**Problem to work on:** Please repeat exactly the lines from the one containing "Click 章と並び順を編集 button" through the last line of the records, both included, and nothing else, leaving out any pictures.

Extracted data entries:
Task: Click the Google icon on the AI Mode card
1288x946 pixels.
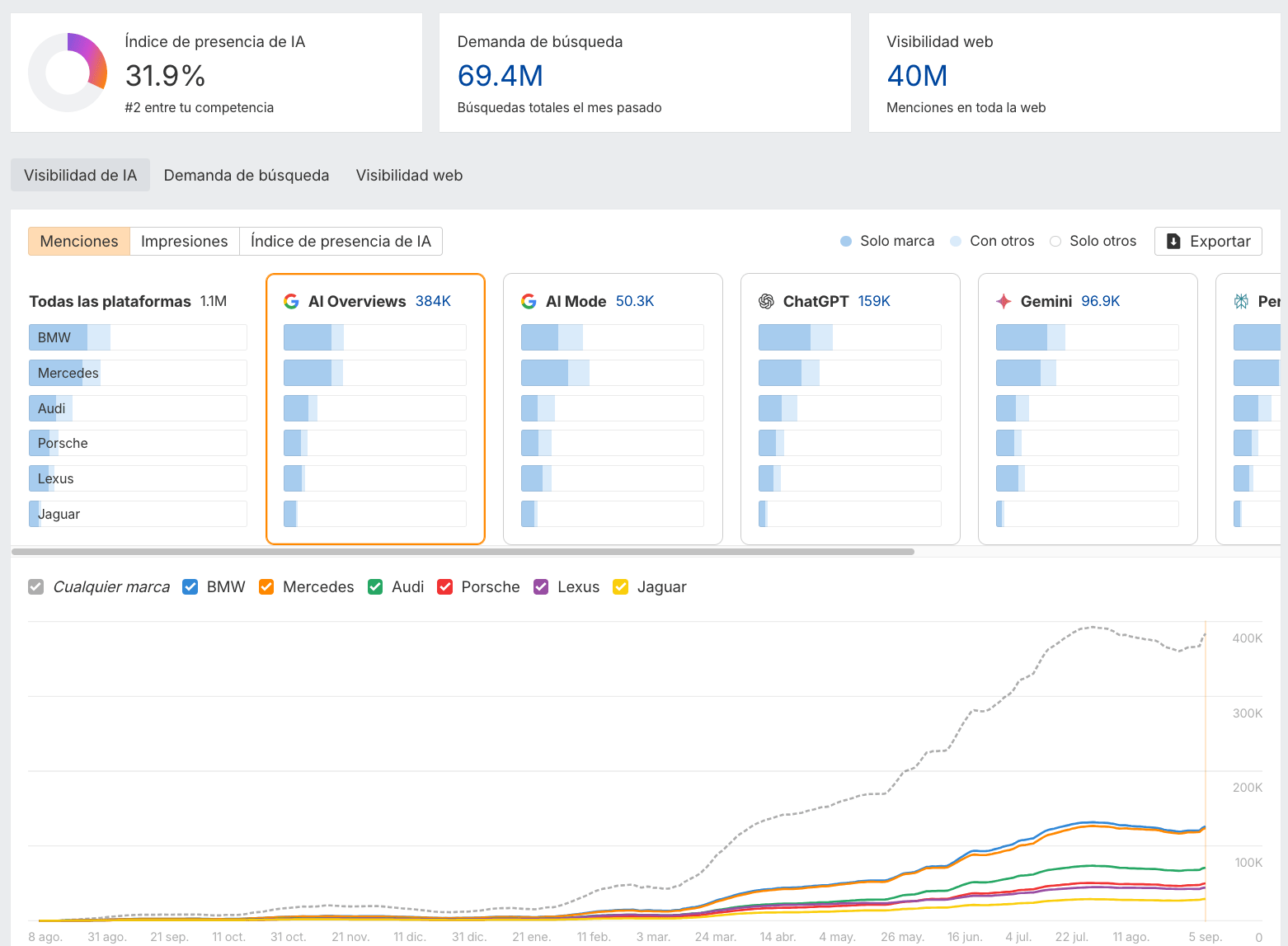Action: 529,301
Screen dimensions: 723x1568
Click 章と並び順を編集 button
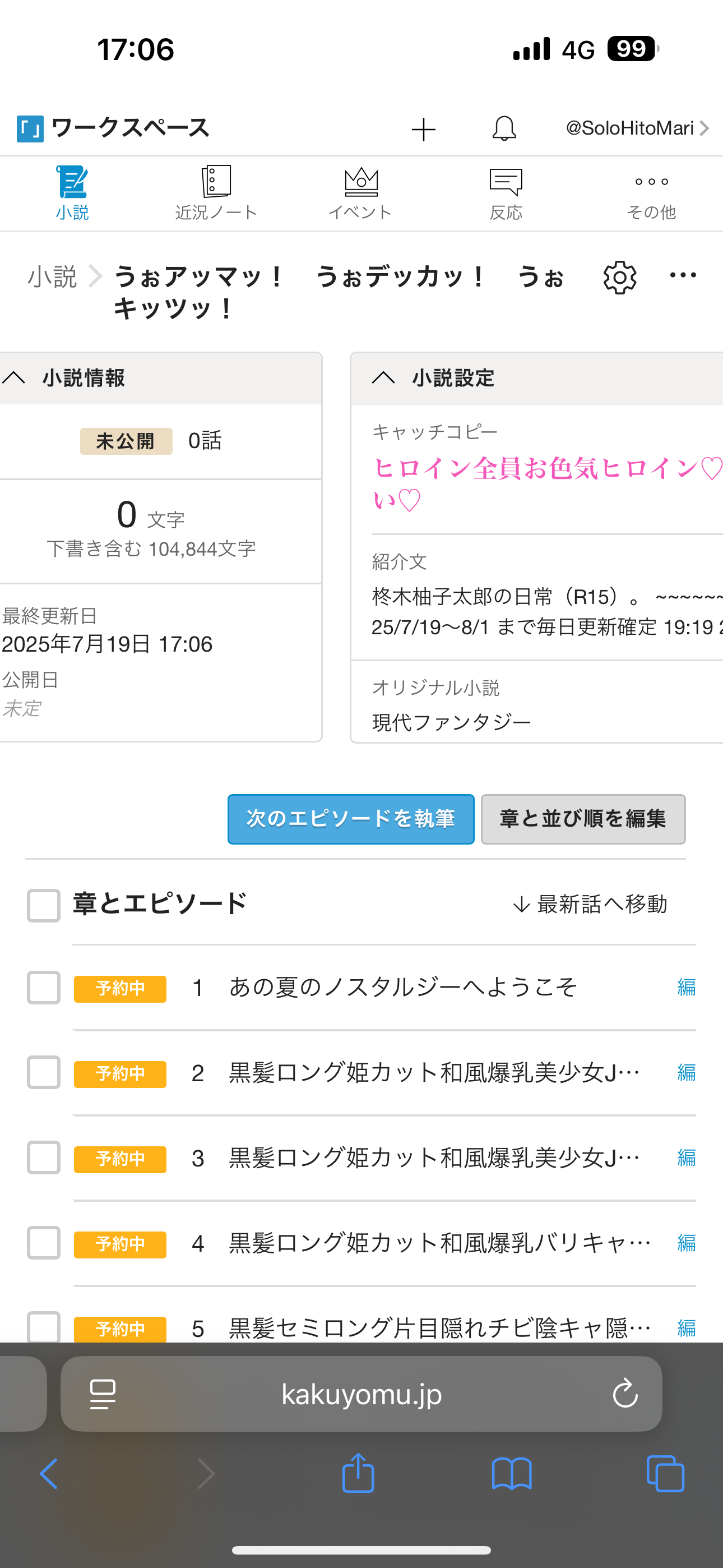[582, 819]
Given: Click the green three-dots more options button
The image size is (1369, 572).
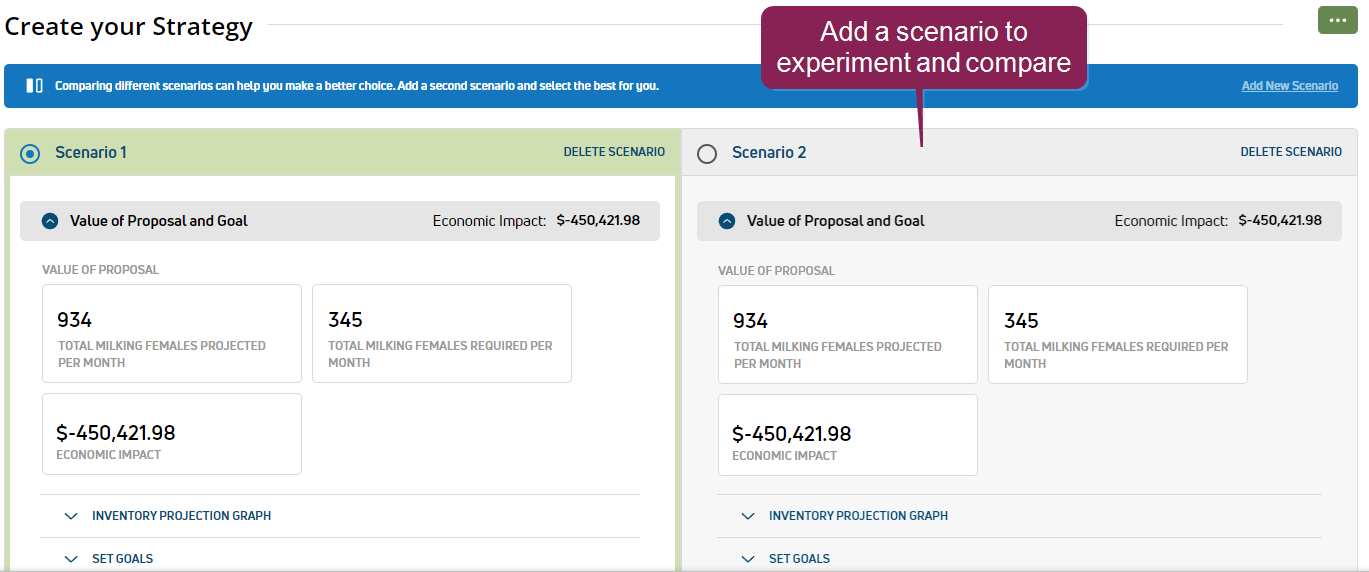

**Expected answer:**
Click 章と並び順を編集 button
[582, 819]
Given: Click the green three-dots more options button
The image size is (1369, 572).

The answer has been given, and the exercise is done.